My first school knew something was up, as I was taken for several tests there and my doctor told my mum I needed speech therapy, but back then, they had no label for me. Their knowledge of Autism was most likely limited to stereotypes of mute, handflapping, rocking children. I wasn't like that, so they could hardly label me Autistic. I did handflap, but not in public.



That is a very rude remark. I'm giving "real" Aspies a bad name for originally being a self diagnosed Aspie? Who says that a diagnosis will help with social skills, or any Aspie traits at all? I haven't really received much help at all since being diagnosed. In college I was granted a room of my own for tests, but there wasn't much else they could do. I'm still left to figure out how to make friends and how to socialise alone. People still treat me oddly. Even college tutors talk down to me.

I'm very tired of being judged and dismissed for being a self diagnosed Aspie (or was a self diagnosed Aspie). Just because I self diagnosed doesn't make me wrong, or attention seeking.
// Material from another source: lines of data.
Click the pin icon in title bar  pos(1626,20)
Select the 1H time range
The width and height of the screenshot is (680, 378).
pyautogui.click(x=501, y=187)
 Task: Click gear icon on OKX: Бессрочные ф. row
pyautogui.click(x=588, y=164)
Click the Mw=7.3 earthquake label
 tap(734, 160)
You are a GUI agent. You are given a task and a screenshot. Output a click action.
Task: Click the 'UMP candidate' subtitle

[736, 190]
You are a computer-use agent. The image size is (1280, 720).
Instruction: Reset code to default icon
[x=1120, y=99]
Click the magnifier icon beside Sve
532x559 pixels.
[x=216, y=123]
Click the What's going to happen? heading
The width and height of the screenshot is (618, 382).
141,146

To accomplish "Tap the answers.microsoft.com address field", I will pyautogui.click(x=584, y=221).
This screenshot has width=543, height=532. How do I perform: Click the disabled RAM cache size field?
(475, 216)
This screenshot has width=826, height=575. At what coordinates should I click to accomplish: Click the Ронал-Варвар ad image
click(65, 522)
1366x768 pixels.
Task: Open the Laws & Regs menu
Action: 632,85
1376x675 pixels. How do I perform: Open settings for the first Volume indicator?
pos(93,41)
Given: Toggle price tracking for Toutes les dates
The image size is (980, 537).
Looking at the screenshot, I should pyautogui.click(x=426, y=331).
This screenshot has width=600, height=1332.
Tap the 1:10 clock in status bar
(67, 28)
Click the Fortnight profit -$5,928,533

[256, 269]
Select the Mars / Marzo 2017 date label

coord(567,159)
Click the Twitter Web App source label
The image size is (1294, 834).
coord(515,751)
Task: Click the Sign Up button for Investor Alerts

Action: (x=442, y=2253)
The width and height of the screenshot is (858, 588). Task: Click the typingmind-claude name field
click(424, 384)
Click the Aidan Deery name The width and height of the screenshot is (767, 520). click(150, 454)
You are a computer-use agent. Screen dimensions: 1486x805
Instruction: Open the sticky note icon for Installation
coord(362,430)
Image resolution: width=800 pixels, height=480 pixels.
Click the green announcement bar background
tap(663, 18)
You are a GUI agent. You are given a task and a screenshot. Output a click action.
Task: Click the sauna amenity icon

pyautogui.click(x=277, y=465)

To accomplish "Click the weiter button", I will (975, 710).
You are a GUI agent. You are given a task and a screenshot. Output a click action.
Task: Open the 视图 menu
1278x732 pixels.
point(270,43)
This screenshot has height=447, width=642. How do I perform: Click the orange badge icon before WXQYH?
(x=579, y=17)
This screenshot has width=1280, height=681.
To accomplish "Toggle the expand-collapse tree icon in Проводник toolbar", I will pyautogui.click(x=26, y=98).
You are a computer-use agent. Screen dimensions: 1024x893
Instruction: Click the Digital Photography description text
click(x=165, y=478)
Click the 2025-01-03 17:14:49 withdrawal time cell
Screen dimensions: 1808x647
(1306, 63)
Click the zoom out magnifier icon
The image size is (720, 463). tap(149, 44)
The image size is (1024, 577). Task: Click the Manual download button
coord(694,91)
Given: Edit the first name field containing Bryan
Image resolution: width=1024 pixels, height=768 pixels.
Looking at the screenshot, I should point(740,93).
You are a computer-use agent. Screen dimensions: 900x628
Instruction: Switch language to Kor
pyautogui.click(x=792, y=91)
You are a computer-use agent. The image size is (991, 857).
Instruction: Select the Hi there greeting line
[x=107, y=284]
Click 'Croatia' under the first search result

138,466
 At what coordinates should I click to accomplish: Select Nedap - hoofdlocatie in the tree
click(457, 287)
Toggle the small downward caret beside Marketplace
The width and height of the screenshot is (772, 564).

It means I may not have the means to go for a diagnosis.



After reading this thread, and the article contained within: http://www.wrongplanet.net/postt38887.html, I'm beginning to regret going for a diagnosis. I can now see why many self diagnosed Aspies don't go for diagnoses. I've always wanted children (not yet, of course) but after reading how that mother's baby was taken from her PURELY for having Asperger's, I'm very worried about what the future holds for me if I wish to have children.

Ya. Anyone, in my opinion, that is self-diagonosed doesn't have AS for a fact that many of those with AS don't think there is anything wrong with them.
Me I swore nothing was different about me up until a solid diaognosis and I read some stuff on it.

What about the many people on this board who first self-diagnosed, and then were later officially diagnosed? Does that fact that they had the ability to recognize their impairment invalidate their official diagnosis? And if it does, then how do we know that any other official diagnosis is valid? Or did their brains magically rewire themselves in the psychologist's office? No AS- diagnosis- boom- AS!

You said you recognized the traits in yourself after reading up on it. Well, that is exactly what these people have done.